E poi via al lavoro! Fai i gruppi, assegna i lavori, prendi gli strumenti, vai sul “campo” e … guardati intorno, perché tutto qui ci colpisce nei sensi: “suoni,  profumi, colori” si rispondono (che Charles Baudelaire avesse scritto qui “Corrispondenze”?).

I giorni passano, noi lavoriamo e impariamo a vivere non proprio “da” monaci, ma “con” i monaci e le monache della comunità ecumenica di Bose. All’inizio ci fanno un po’ soggezione, ma poi scopriamo che sono molto cordiali e gentili e estremamente accoglienti e affabili. E ci incuriosisce la loro vita, il loro mondo.

Arrivano: Albertini, Mescalchin, Mantoan, Salbe, Rizzo i prof. dell’area tecnica e c’è  pure la prof.ssa Favaretto. All’unisono ci invitano a recarci ad assistere alla preghiera della sera.
Gli Uffa! I Bof! Gli Uhm! non li piegano…. Ci spiegano che è un’esperienza che vale la pena di fare.

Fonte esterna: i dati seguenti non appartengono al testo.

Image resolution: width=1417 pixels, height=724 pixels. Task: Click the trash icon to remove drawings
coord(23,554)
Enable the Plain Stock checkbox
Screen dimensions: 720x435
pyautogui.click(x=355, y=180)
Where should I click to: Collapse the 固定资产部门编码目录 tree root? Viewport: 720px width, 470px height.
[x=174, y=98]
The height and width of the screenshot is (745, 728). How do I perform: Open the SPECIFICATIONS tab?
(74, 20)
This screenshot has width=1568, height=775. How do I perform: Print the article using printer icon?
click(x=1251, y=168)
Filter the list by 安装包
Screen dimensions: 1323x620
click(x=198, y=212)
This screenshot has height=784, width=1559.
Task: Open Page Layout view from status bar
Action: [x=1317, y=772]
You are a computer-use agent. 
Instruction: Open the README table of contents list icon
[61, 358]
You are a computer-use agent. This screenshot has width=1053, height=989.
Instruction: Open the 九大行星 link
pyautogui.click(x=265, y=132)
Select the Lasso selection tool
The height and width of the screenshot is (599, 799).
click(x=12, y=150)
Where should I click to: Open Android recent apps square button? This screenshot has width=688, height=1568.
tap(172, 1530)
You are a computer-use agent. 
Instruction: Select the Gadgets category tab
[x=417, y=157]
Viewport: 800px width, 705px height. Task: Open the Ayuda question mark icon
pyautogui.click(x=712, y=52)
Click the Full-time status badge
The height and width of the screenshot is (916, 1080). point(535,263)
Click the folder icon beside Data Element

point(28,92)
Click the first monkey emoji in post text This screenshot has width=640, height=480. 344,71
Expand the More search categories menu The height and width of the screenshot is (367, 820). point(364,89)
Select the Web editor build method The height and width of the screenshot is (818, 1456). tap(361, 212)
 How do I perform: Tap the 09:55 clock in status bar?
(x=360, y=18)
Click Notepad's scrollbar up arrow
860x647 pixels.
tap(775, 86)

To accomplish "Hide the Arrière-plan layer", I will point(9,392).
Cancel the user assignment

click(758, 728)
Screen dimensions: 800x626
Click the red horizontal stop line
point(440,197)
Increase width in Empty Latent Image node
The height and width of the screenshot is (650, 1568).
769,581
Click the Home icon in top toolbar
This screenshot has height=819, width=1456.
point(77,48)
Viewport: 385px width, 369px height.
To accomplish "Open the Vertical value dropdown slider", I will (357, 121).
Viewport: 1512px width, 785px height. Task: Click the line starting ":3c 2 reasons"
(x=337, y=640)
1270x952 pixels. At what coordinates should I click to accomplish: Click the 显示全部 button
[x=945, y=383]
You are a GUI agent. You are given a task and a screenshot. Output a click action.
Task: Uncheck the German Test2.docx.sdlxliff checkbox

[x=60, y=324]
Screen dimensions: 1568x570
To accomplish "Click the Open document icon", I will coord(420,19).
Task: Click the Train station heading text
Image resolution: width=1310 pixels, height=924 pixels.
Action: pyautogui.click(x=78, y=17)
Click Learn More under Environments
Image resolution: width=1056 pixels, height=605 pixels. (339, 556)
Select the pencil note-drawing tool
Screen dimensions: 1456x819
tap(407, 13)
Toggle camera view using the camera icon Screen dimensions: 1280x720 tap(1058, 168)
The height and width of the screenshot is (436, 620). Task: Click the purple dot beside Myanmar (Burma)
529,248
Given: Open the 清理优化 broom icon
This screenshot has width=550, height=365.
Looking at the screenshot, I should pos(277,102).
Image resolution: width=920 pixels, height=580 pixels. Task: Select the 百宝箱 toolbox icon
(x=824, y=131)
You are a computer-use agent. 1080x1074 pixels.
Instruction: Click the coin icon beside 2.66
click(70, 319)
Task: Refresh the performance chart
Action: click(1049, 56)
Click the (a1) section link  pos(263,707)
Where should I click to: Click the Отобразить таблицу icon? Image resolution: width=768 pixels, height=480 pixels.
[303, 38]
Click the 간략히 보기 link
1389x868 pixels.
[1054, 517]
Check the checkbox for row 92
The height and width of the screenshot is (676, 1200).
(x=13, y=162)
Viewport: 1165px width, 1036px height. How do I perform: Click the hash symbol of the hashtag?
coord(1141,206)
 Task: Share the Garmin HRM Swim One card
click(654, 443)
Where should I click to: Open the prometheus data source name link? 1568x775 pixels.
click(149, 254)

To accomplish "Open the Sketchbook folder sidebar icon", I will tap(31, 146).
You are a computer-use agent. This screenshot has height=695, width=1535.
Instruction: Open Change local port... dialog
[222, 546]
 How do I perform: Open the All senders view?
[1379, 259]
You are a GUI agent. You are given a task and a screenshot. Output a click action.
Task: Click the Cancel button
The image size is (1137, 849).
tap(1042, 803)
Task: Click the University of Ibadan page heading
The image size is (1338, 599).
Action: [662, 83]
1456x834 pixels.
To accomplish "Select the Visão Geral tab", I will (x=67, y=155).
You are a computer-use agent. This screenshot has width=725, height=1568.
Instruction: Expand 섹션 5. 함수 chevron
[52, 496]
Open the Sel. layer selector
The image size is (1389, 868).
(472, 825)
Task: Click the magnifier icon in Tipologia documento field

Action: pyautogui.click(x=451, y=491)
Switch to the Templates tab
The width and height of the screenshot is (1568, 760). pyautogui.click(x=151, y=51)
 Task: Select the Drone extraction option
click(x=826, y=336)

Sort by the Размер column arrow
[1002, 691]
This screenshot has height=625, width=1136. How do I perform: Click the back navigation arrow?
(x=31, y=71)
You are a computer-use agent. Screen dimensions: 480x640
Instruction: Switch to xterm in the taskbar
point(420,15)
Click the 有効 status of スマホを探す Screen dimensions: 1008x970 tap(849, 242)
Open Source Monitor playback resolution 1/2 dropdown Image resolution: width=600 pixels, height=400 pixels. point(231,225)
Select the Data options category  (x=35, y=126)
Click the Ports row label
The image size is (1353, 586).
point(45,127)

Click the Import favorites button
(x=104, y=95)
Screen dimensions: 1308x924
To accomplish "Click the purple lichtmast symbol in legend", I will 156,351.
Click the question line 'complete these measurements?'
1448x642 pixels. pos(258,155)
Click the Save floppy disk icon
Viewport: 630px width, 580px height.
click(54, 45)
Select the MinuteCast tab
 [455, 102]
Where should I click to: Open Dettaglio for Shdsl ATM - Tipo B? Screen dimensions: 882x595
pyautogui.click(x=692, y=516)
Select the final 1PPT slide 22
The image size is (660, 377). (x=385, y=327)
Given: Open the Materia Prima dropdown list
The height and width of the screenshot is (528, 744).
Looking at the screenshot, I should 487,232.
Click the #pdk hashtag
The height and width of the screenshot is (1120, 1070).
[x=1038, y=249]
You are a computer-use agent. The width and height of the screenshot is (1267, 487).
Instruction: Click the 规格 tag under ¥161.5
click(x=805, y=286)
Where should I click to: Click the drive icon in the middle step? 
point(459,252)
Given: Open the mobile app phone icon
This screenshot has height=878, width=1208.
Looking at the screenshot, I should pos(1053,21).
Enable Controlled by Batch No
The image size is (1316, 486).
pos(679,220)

Ok, allora si va. Spegni i cellulari. Entra in chiesa. L’atmosfera è cupa, poi le luci tenui e calde si accendono gradatamente ed entrano ad uno ad uno, da destra e da sinistra, i monaci e le monache vestiti con una tunica bianca. Sembrano tanti fantasmi che cominciano a cantare a settanta voci salmi e preghiere, con un’armonia e una dolcezza che sciolgono ogni nostra resistenza e noia.
Usciamo contenti di aver fatto anche questa esperienza.

Poi l’ultima cena (sigh!), ma è un’ultima cena a sorpresa. Ci portano in una grande sala e a buffet ci avventiamo su vassoi pieni di pastasciutta, salumi, formaggi, carciofini, pane fresco! Slurp!
“Neanche le cavallette sono così voraci”, commenta Albertini sperando di afferrare almeno una fetta di salame.

Tutti a nanna! Domani partenza. Ma come? Di già?

Sabato 22 ottobre, ore 8: il bus, le valigie, gli attrezzi, l’appello. Pronti, partenza, via! Baci, saluti, lacrime non si contano: ce ne andiamo con tutti i nostri “rumori”, malinconici in una mattinata grigia che ci guarda partire con gli occhi di tanti monaci e monache che sono venuti a salutarci: li ringraziamo di cuore e ai quali diciamo con affetto arrivederci a presto!